═════ DATASET ENTRIES
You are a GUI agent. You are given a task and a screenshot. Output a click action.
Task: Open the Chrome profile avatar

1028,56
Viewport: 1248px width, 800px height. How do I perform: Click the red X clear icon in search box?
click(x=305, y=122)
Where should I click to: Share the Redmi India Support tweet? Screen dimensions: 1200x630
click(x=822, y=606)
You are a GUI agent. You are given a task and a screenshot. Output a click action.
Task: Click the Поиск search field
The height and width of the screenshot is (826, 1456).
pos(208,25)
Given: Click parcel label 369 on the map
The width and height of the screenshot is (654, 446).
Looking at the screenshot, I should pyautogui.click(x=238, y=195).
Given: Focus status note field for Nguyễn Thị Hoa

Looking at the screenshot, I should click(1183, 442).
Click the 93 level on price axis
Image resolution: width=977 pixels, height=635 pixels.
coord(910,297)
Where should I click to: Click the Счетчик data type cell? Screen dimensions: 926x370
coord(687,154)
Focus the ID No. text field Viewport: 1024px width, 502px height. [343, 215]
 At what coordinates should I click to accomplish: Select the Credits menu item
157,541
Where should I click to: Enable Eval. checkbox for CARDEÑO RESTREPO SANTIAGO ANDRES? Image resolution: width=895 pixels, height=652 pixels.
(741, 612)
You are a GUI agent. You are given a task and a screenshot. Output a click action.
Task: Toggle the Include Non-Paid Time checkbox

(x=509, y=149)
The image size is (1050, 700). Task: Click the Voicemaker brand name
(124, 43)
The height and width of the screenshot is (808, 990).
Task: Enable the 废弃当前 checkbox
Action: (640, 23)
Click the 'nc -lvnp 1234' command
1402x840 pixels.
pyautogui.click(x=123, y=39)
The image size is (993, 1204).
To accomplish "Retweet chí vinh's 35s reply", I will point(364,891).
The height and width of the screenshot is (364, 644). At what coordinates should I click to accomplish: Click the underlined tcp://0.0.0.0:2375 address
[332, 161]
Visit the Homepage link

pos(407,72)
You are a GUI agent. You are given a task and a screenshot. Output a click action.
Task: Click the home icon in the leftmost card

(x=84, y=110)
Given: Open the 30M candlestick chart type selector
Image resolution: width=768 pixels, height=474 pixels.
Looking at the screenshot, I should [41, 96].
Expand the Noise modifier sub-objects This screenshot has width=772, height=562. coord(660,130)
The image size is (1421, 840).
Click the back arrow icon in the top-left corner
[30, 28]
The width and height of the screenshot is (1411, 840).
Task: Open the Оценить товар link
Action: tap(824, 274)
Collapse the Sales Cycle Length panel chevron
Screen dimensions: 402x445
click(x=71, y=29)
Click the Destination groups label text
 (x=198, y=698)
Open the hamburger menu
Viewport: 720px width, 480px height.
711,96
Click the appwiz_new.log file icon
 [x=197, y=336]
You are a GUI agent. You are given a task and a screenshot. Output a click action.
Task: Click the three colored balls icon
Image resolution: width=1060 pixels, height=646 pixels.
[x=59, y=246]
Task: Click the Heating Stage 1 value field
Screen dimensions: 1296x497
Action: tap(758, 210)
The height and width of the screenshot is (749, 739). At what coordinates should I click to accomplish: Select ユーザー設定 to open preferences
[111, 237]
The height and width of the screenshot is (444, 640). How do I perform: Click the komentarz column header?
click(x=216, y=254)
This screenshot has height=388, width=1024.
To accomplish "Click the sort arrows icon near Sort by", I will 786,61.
══════════
Report how many lines of the data contain the word "This", using the number alone.

2